Journal — Note éditoriale
Maison Esmeralda Dakar: l’expérience que vous imaginez avant de la vivre
Ce lieu n’existe pas encore à Dakar. Il ouvre en 2027.
Vous connaissez ce sentiment.
Vous faites défiler des galeries photos d’hôtels. Linges blancs. Rotin. Piscine à débordement. Lumière dorée sur du carrelage. Une chambre après l’autre, depuis Bali jusqu’à Lisbonne, depuis Medellín jusqu’à Dakar. Tout se ressemble parce que tout a été construit pour se ressembler: photographié d’abord, vécu ensuite, parfois jamais.
Ce que vous cherchez vraiment n’est pas dans ces galeries. Vous cherchez un endroit qui n’existe que là, construit pour une raison précise, à une échelle humaine, pour des personnes qui choisissent où elles vont avec la même exigence qu’elles choisissent comment elles vivent.
Ce site n’a pas de photos. Pas en premier. Voici pourquoi.
Ce que MED est, précisément
Maison Esmeralda Dakar n’est pas un hôtel. C’est quatre chambres. Une salle de coworking de douze places, sur invitation. Un espace de réception privé pour huit personnes maximum. Une cour avec une piscine. Un jardin d’herbes aromatiques. Une grande table où le petit-déjeuner devient conversation.
Ces chiffres ne sont pas du marketing. Ils sont l’architecture d’une expérience qui ne peut pas être reproduite à l’échelle sans cesser d’être elle-même.
Le projet porte le nom d’une enfant réelle, née dans l’imaginaire de son père avant d’exister dans le monde. Il est construit à Dakar parce que Dakar est l’une des villes intellectuellement les plus vivantes d’Afrique et que personne n’y construit encore ce type de lieu. Pas parce que c’est impossible. Parce que la question n’a pas encore été posée.
Ce projet a été conçu par quelqu’un qui a une longue habitude d’arriver avant que les évidences le soient. Sur les technologies, sur les modes de travail, sur les villes, sur les façons de voir le monde. Ce n’est pas une coïncidence. C’est une façon de voir.
Ce que fait un texte
Une photo répond à une question efficacement: à quoi ça ressemble? Elle est conclusive. Une fois vue, l’image existe dans votre esprit sous une forme fixe. Il n’y a plus rien à construire.
Un texte fait autre chose. Il décrit la qualité de l’air à Dakar à 6h du matin en saison sèche, quand l’harmattan est passé et que la ville n’a pas encore commencé son bruit.
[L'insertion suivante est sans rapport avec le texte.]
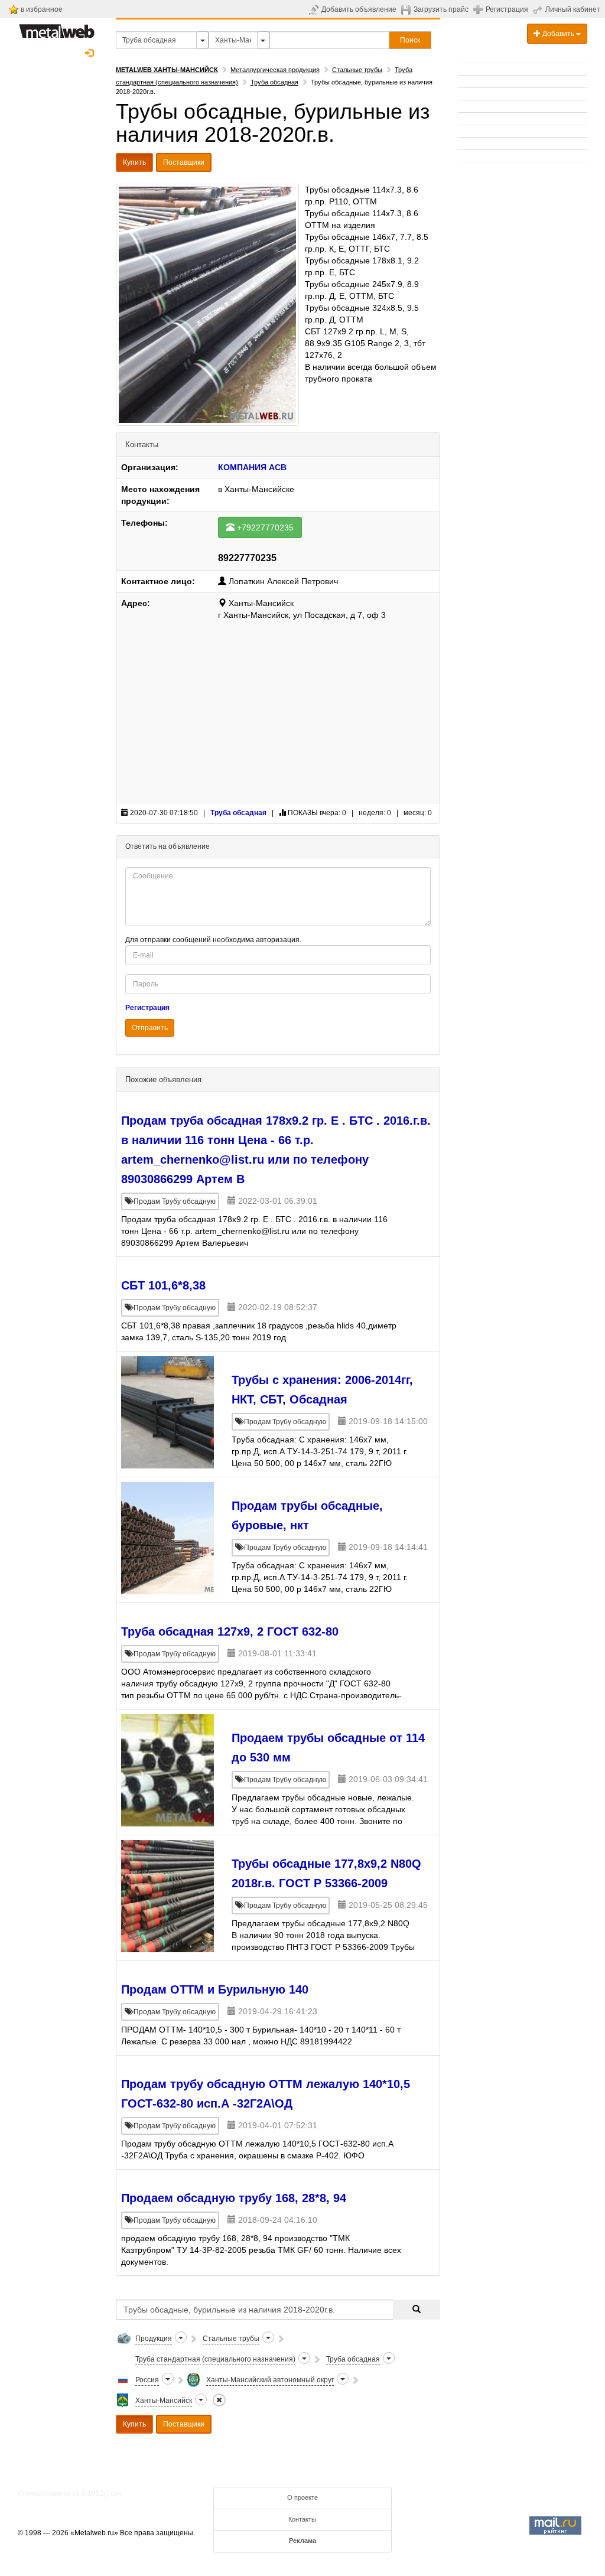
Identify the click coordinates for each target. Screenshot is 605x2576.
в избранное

L’odeur du jardin sous la fenêtre. La lumière oblique sur les murs ocre. La conversation qui commence autour de la grande table et ne ressemble à aucune autre parce qu’elle n’a lieu qu’ici, entre ces personnes précises, ce matin-là.
Il ne vous montre pas une image. Il vous invite à vivre quelque chose qui est déjà le vôtre: construit à partir de vos propres références, de ce que vous espérez d’un séjour dans cette ville, de la personne que vous êtes quand vous choisissez de venir ici.
Ce que vous venez de construire en lisant ce paragraphe, c’est déjà une version de Maison Esmeralda Dakar. Elle vous appartient. Aucune photo ne peut faire ça.
L’image montre. Le texte fait vivre.
Une expérience qui n’existe pas encore
Maison Esmeralda Dakar n’existe pas encore. Ce lieu ouvre en 2027. On ne peut pas photographier ce qui n’a pas de forme physique. Mais surtout: on ne peut pas montrer une expérience que personne n’a encore vécue. On peut l’écrire. On peut écrire ce qu’elle sera, ce qu’elle refusera d’être, pourquoi elle n’existe qu’à Dakar, pour qui elle est construite.
Ce Journal est la construction de l’expérience avant la construction du bâtiment. Il n’annonce pas le lieu. Pour l’instant, il est le lieu.
Ce que signifiera la première photo
Quand Maison Esmeralda Dakar ouvrira ses portes, il y aura des photos. La cour. La piscine. La lumière de fin d’après-midi sur les murs. La grande table où le petit-déjeuner devient conversation.
Mais ces photos n’introduiront pas l’expérience. Elles la confirmeront.
Pour les personnes qui auront lu ce Journal avant d’arriver, la première image ne sera pas une révélation. Ce sera une reconnaissance: voilà donc à quoi ça ressemble, ce que j’avais déjà imaginé vivre.
C’est l’ordre dans lequel nous choisissons de procéder.
L’expérience d’abord. L’image ensuite.
Ce site n’a pas de photos. Pas encore. Pas en premier.